Tom has some helpful notes on this here. They are summarized below.
The first time you try to build, you may get some errors when the Xinu Makefile calls certain programs it assumes you have installed. You will have to install these packages as you go based on the error output. Here are some packages you definitely need:
sudo apt-get install gcc-arm-linux-gnueabihf flex bison flex-devel
- Pull the xinu-orangepi source code.
- From the compile directory in the xinu-orangepi repository, build Xinu with:
make clean; make
Note: It is best to always always always clean before you build. I almost never run make alone, but rather, I always run make clean; make.

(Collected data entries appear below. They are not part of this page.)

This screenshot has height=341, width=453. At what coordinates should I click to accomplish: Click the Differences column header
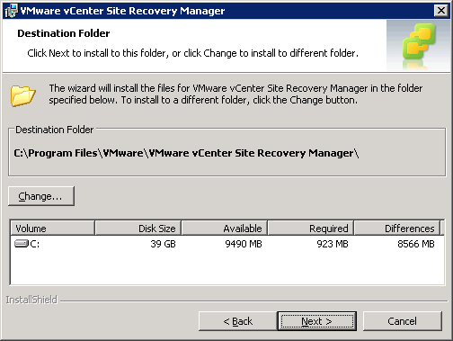pos(397,229)
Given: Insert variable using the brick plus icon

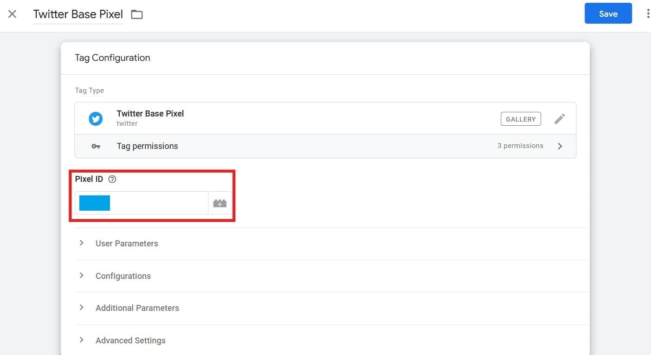Looking at the screenshot, I should click(x=219, y=203).
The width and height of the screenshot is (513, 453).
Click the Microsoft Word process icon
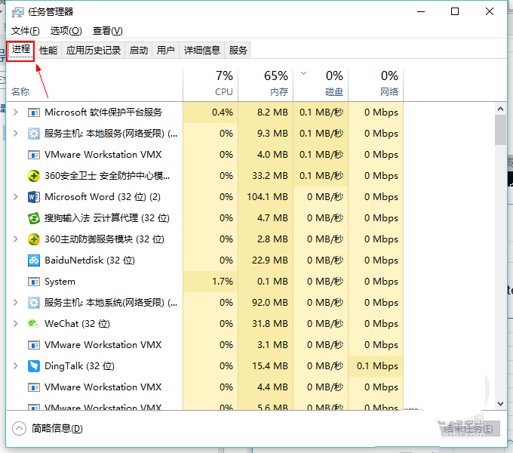point(34,197)
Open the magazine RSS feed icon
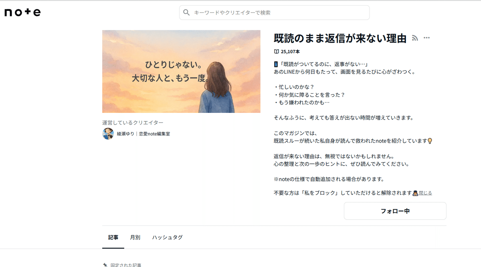481x267 pixels. (x=415, y=38)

- Make sure you copy the resulting xinu.bin file to your /var/lib/tftpboot directory and then power cycle the orange pi and you should hopefully see Xinu come alive :)
Here are a couple of nice things to add to your ~/.bashrc or ~/.bash_aliases that will make life a little easier:
alias piscreen='sudo screen /dev/ttyUSB0 115200'
alias cmt='make clean; make; pibin xinu.bin'
alias test='pibin xinu.bin; pieth'
# copy executeable to tftp directory for orange pi
function pibin { # file to be copied
echo "copying $1 for orange pi tftp boot"
sudo rm /var/lib/tftpboot/$1
sudo cp $1 /var/lib/tftpboot/$1
}
The piscreen alias makes it easy to start up a screen session. You will just have to adjust 'ttyUSB0' to whatever name applies to your TTL-USB cable.
The cmt alias (clean, make, test) is the one I use the most. After making a change to source code, you can just type cmt and then power cycle the orange pi and everything else is taken care of.
The test alias and the pibin function work together to automatically copy your xinu.bin to the appropriate tftp directory for u-boot to find. Technically, the rm in pibin isn't necessary, but I find it helps me from going crazy when a build fails with cmt but I don't notice it. This way, the old xinu.bin file that was in the tftp directory is erased so that u-boot fails rather than loading the old xinu.bin and making me think I am crazy when the changes I just made don't have any effect.